Speaking to members of the Data Processing Management Assn. and to friends who followed his ascent as a computer entrepreneur, Yuen weaved his views on the industry’s course and jested about his own future.
He spoke about the PCs as if he were marketing a new computer to everyone in the banquet room. But some in the crowd really did want to sell him something: About 20 people pitched investments to Yuen during the event.
“Unfortunately, there isn’t much capital out there which people can get, and that’s a sign of the times,” Yuen said.
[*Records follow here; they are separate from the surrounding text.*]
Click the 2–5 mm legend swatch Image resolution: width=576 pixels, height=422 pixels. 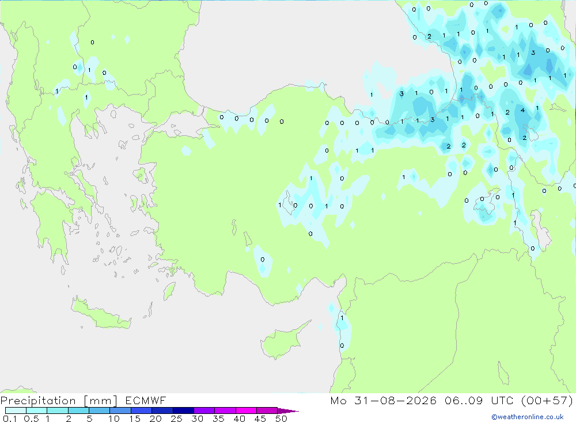pos(78,410)
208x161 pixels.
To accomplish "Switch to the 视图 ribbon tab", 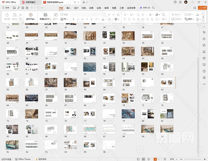I will 114,8.
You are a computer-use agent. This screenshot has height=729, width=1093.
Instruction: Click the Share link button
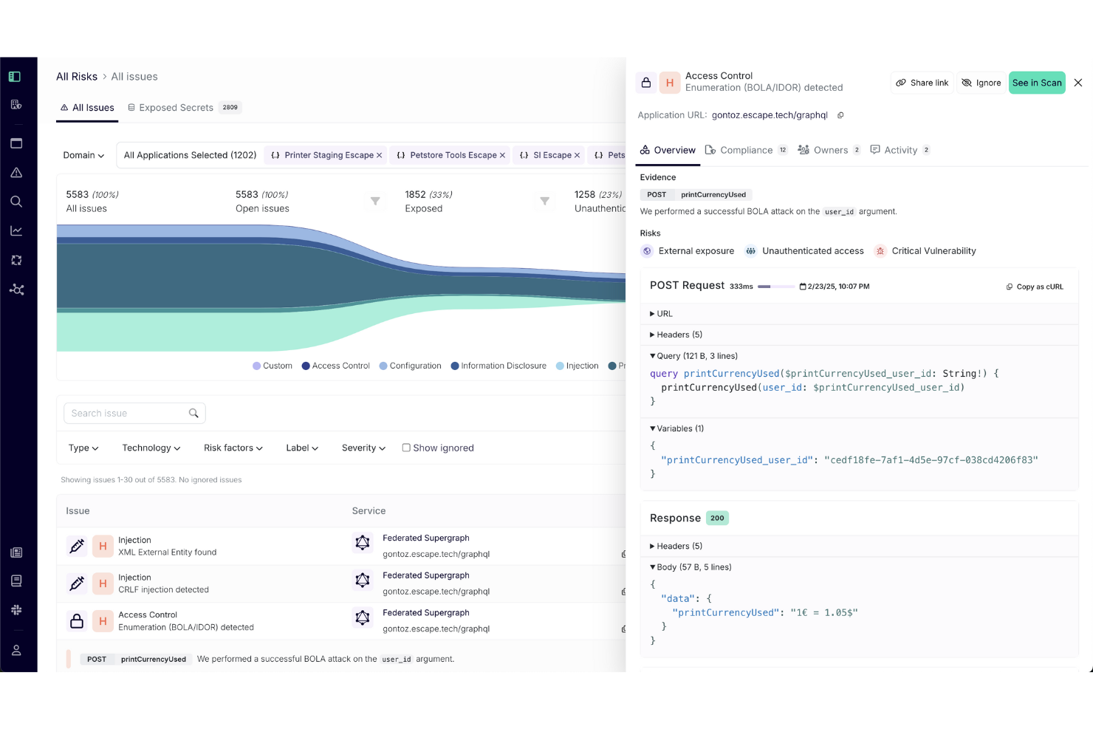[x=921, y=83]
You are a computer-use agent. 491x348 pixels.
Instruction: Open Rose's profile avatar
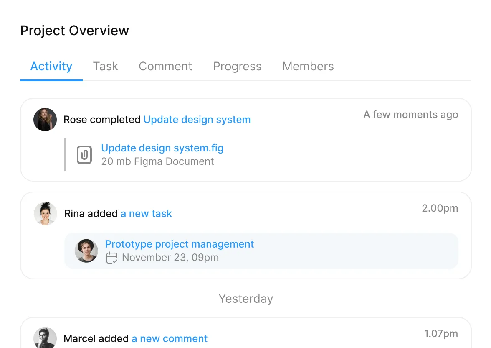tap(45, 120)
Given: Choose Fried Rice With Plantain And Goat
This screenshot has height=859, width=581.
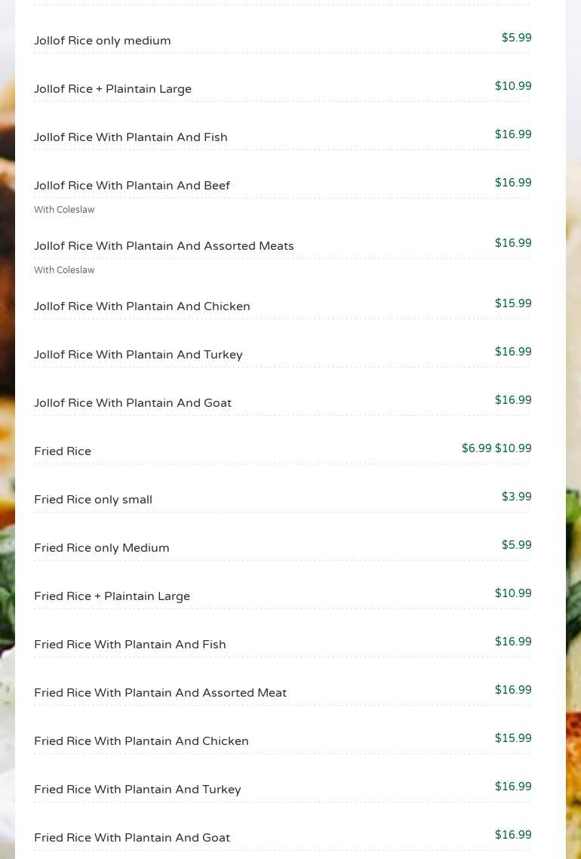Looking at the screenshot, I should coord(132,838).
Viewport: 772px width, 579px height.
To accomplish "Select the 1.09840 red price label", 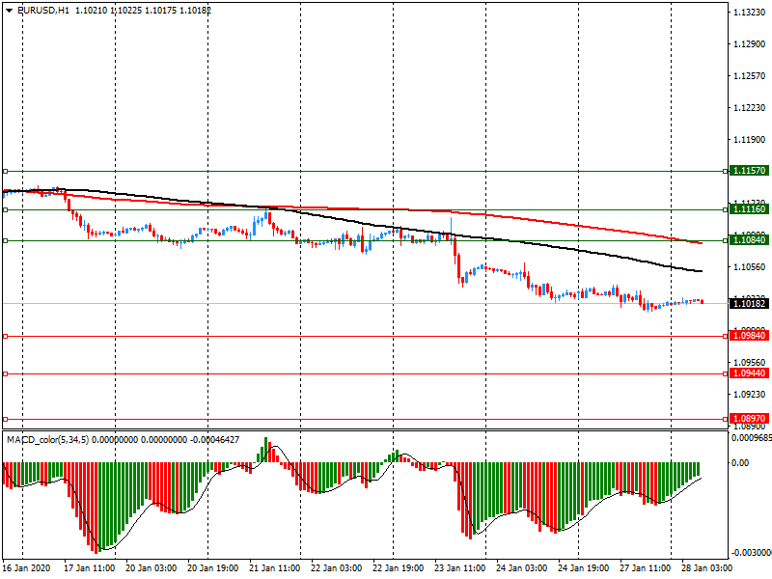I will (749, 335).
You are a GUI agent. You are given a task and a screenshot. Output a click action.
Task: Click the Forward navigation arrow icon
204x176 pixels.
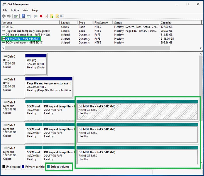(9, 16)
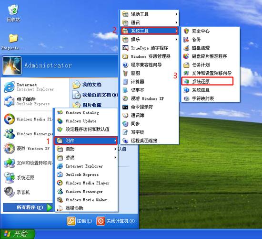The width and height of the screenshot is (262, 239).
Task: Select 系统还原 in system tools submenu
Action: 207,82
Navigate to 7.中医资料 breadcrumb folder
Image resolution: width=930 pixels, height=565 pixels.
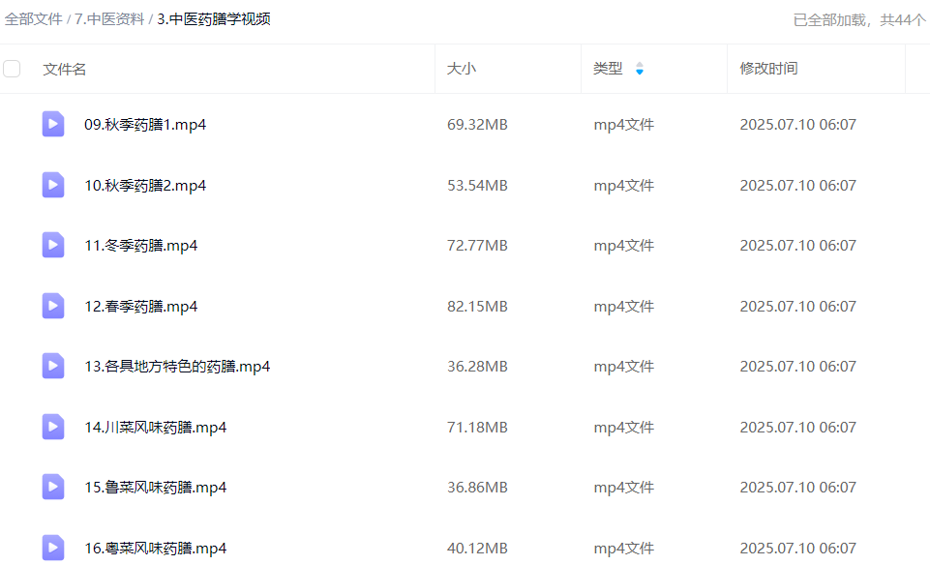click(x=109, y=19)
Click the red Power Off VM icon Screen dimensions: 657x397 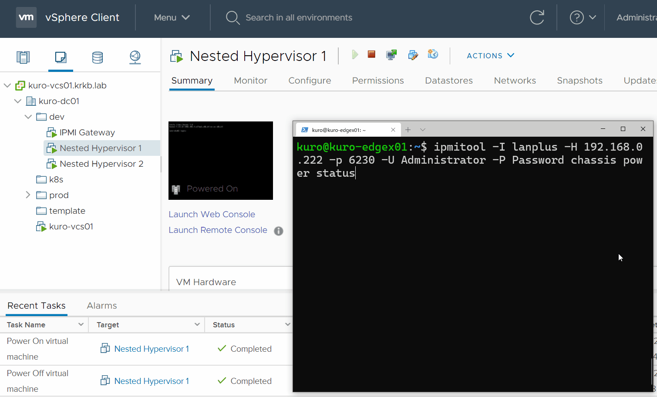[371, 54]

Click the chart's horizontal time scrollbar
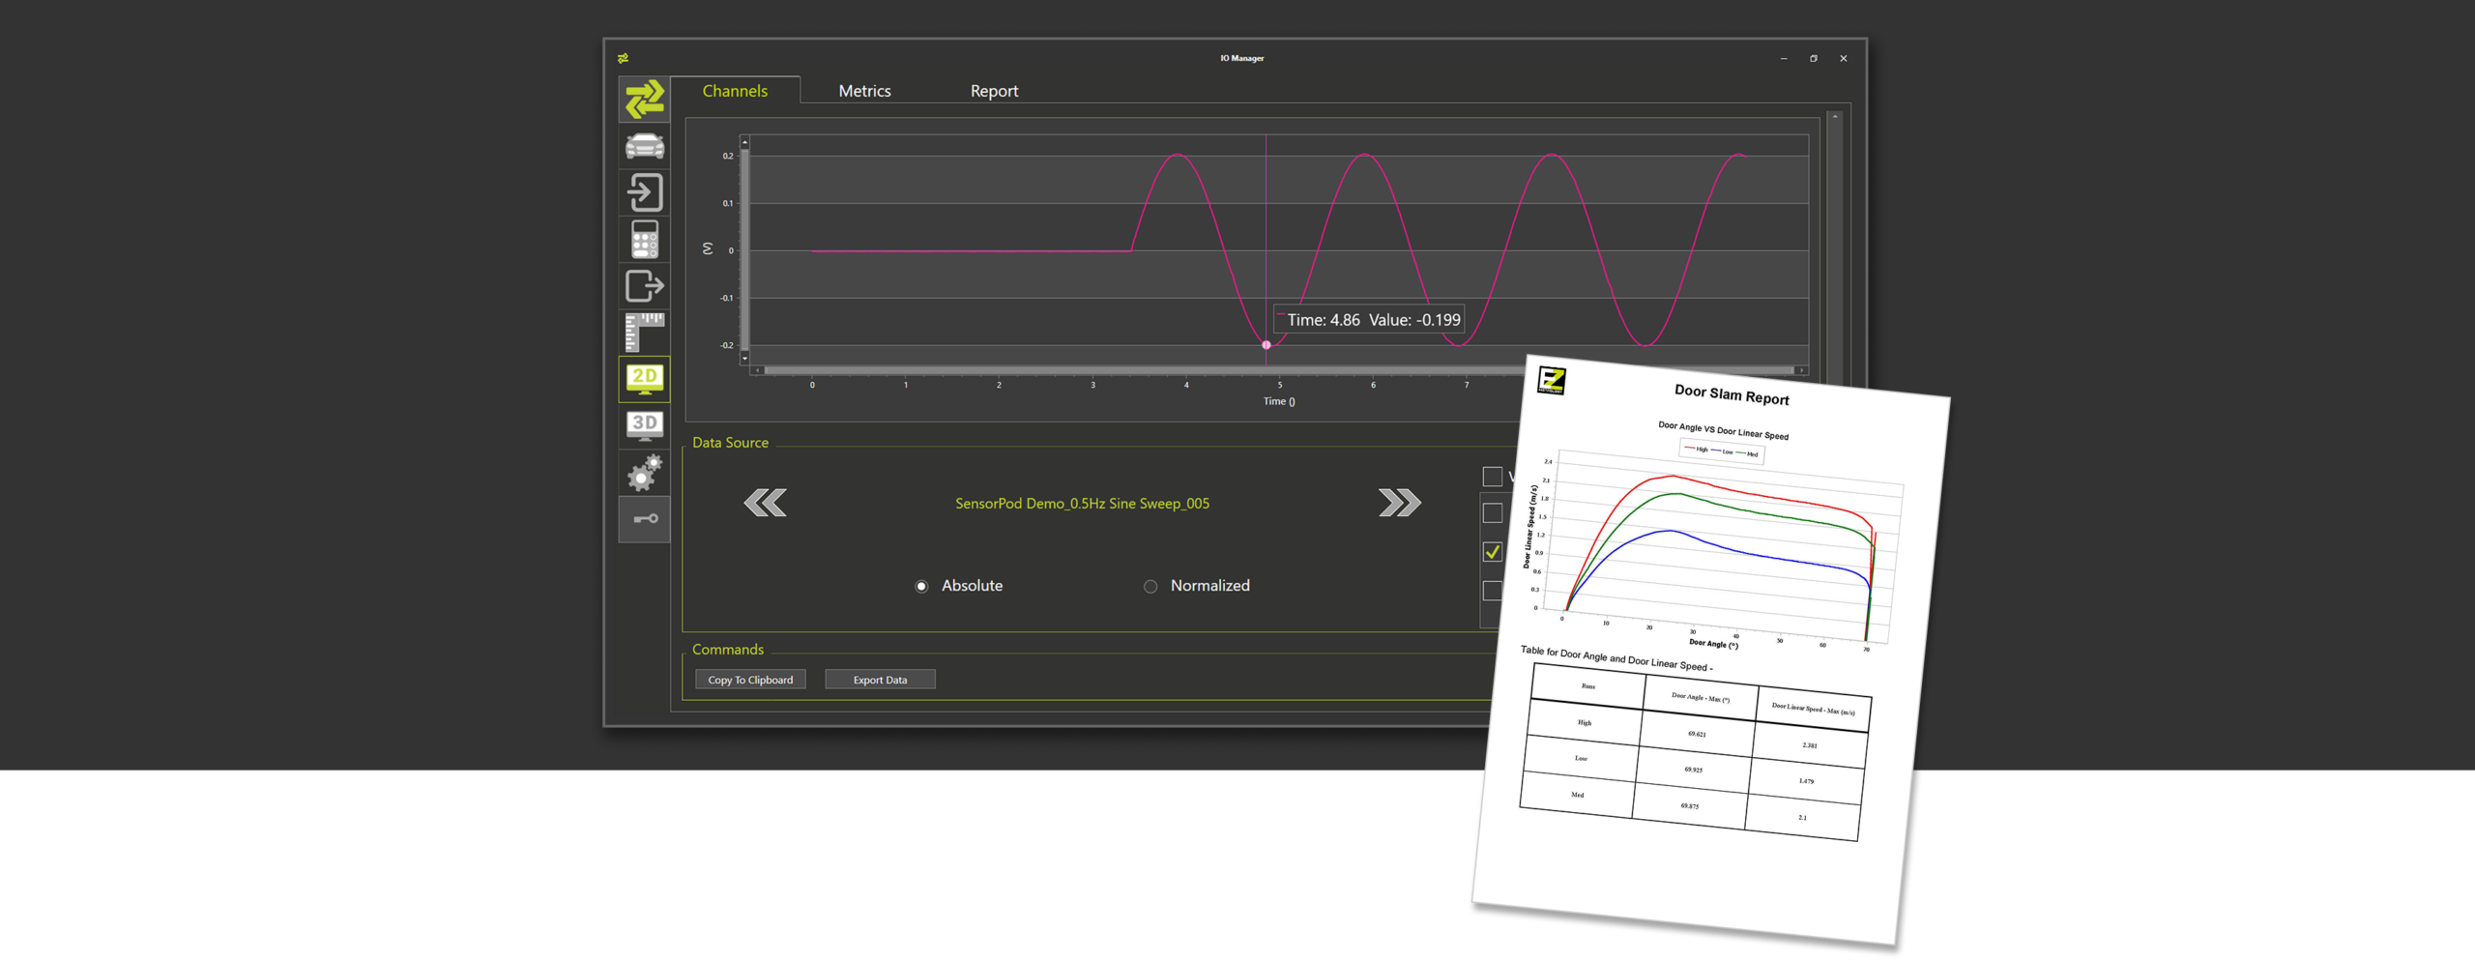coord(1141,370)
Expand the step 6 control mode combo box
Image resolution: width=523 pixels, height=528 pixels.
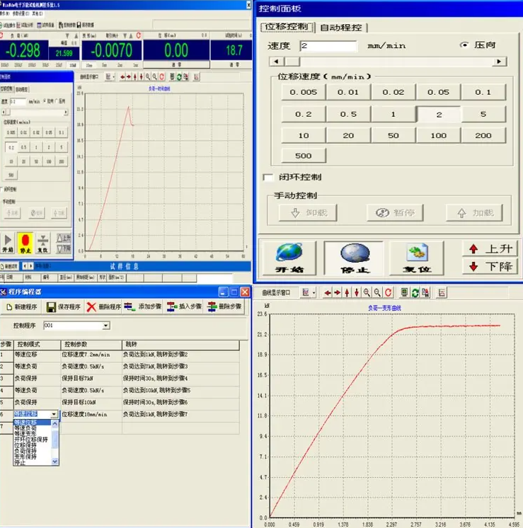pos(54,413)
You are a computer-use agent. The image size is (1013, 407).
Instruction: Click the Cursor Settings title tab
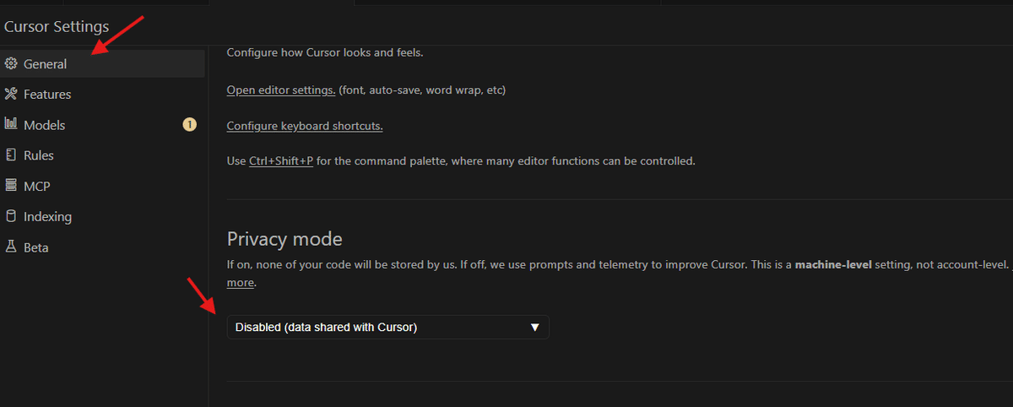[57, 27]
Yuen said he has grown restless and is anxious to become involved with another company to duplicate AST’s “financial miracle” in growing from a three-man operation in a garage to the county’s largest computer maker.
Since leaving AST, Yuen said, he has been offered positions on six company boards; he has been asked to serve as chairman of a company; two other companies have asked if he will acquire them. He has a net worth of about $60 million.
He acknowledged that the PC industry has become a hostile environment for profit-seeking companies, and he predicted a shakeout of weak players and a subsequent consolidation that could last a couple of years.
Yuen said Dell Computer Corp. in Austin, Texas, and Compaq Computer Corp. in Houston have made strides with new product introductions that will create severe competition for companies such as AST and IBM.
“I’d like to see more new products from AST,” he said.
He said he thinks that PCs are making inroads into corporate computer networks that were once the domain of minicomputers, centralized computers that crunch numbers for networks of terminals. He also said that increasingly powerful PCs would begin replacing mainframe computers, the mainstay of major corporate computing, within five to 10 years.
Yuen predicted that computer makers would be selling standard IBM-compatible computers for $595 by Christmas, a third less than current prices. And he said computer makers will soon face more competition from overseas consumer electronics manufacturers as the technologies of the two industries begin to merge.
Even so, Yuen said, he wanted to get involved in the computer industry again, or perhaps in the field of genetic engineering, where he hopes to find a cure for his debilitating kidney condition.
“I’ll take a couple of months to decide,” he said. “I feel there are so many opportunities.”
The speech at the conference in La Mirada drew 130 data processing professionals as well as would-be entrepreneurs. The group also included former colleagues from companies where Yuen has worked.
“He has a kind of hero status,” said Michael Kwok, an international trade consultant in Laguna Niguel. “I just wanted to hear what he had to say.”
Yuen said in an interview on Monday that he doesn’t talk with his former partner, Safi U. Qureshey, the chief executive of AST and sole remaining co-founder. But he had some kind words for the company in his speech.
“AST is under my (former) partner’s management,” he said. “He has good people in place, and they will do well, especially with the cushion of cash that they have.”